One summer’s eve, watching the E3 event for 2012, I saw her. Lara was covered in dirt and blood. She was bandaged up wearing relatively ordinary and practical clothing. Her voice was nervous, desperate, but also resonated with a defiant confidence. I knew this was the Lara I had been waiting for. She is a Lara that defines the complex dimensions of human emotion; a Lara that is flawed but still manages to face adversity. At that point I rushed out of the room and began doing research… this was going to be my game of the year. With my excitement, I was perplexed as to why many people appeared to be concerned with Lara’s origin story. Would it simply fit into the rape and revenge trope? Would Crystal Dynamics ruin one of the leading ladies in the gaming industry? Perhaps it is because I am an idealist, but I went into the game in full confidence that it would shine a new light on my old friend, despite the concerning trailers.

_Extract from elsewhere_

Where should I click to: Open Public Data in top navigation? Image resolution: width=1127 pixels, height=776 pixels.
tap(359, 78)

I will say that the story of the Tomb Raider reboot could have easily fallen victim to the rape and revenge trope, in which a female character is only empowered by a traumatic event that befalls upon her. However, in my opinion Lara’s characterization and development allow the game to dodge it with ease. When I first put in the game I was amazed at my immediate emotional connection to Lara. From the voice acting to the claustrophobic camera angles, I felt like I was living vicariously through her. Both her emotional depth and psychological strength were astounding to me. From the very beginning Lara is an empowering character who remains herself despite what she endures. While her character may evolve throughout her trails, I do not believe her strength is a direct reaction to what is occurring to her. In fact, her skills in extreme adaptability seem to be innate in her personality. It is not revenge that drives her, but the survival of herself and, more importantly, of her friends. Sure, Lara is rather violent towards her adversaries (and getting head-shots with the bow is pretty great) but revenge is not something she is after. There are moments where Lara almost sympathizes with the lack of humanity left in her captors, questioning why they are doing the things they do and asking them to stop. She does not want to spill blood unless she has to… and obviously she ends up having to spill quite a lot of it.

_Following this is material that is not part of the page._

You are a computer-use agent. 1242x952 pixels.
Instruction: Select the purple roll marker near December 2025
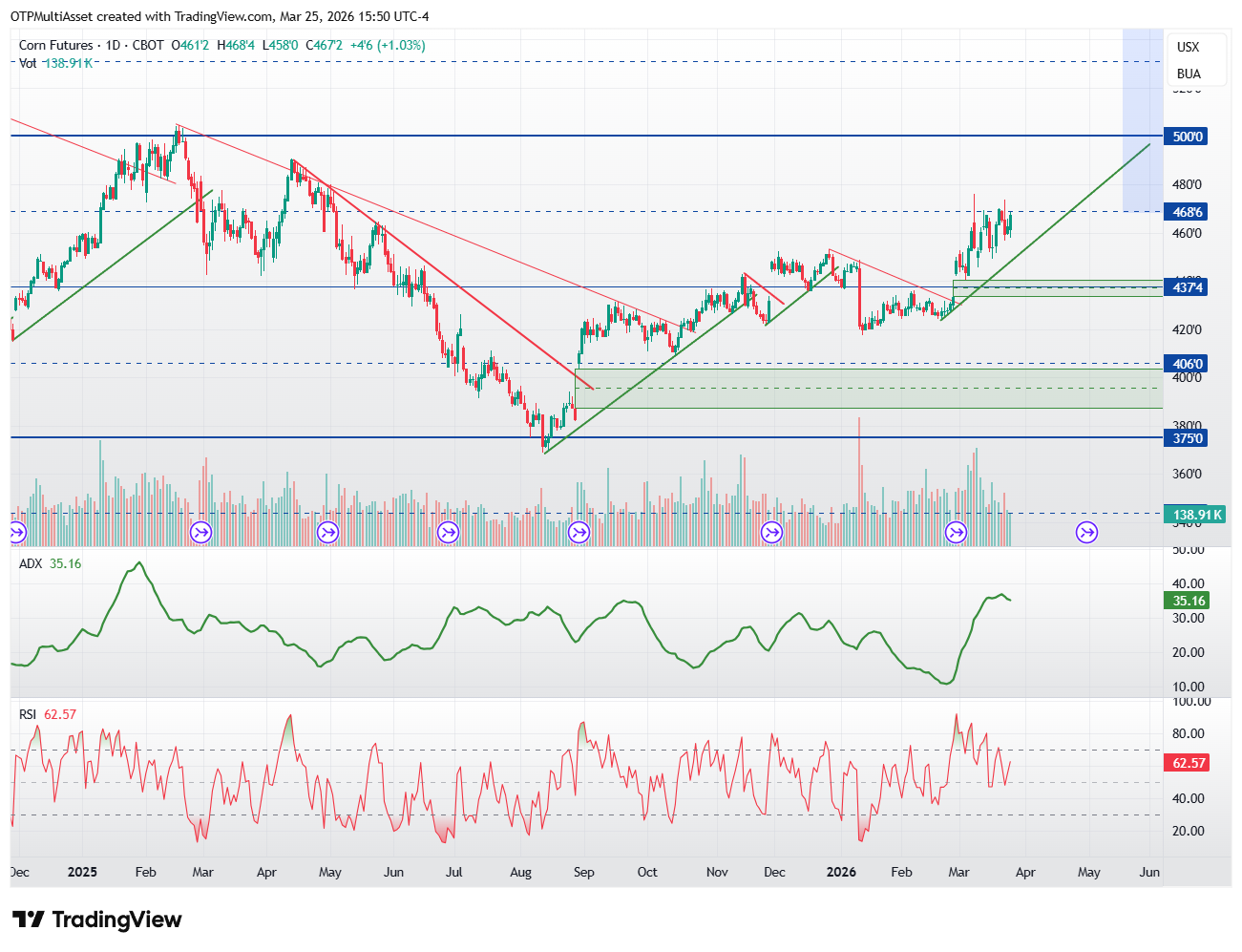click(771, 532)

Lara expresses her own flaws in the guilt she feels towards dragging everyone into the chaos on the island in the first place. And we can also see more of her flaws through the fact that she is not loved by everyone in her group. While she is held in high regard by many, Reyes often expresses her annoyances with Lara’s actions. But by accepting her own flaws, Lara is not driven or “made better” by revenge, but through the sheer will to survive and the desire for redemption within the love she holds for others. She feels guilt, but that guilt fuels her and establishes her as a relatable character. She may feel angered at the men who are tearing her life apart, but who wouldn’t? Whenever Lara’s enemies ask her to give up and she replies “…not a chance you bastards,” I always find myself beaming in confidence and pride for what she has become. She may complain some about having to climb up a mountain, but she never complies; she is her own. Despite Roth’s warning against saving a pilot, she says that she has to; not because others want her to, but because she feels morally obligated on her own accord. Overall, Lara is terrified, exposed in her environment, and desperate. But she is also strong, confident, and merciless in her tenacity for survival. This is a Lara that cannot be objectified. This is Lara that is human. This is a Lara that I can idolize once more… and hopefully this is a glimmer of hope for female role models in the gaming industry for men and women alike.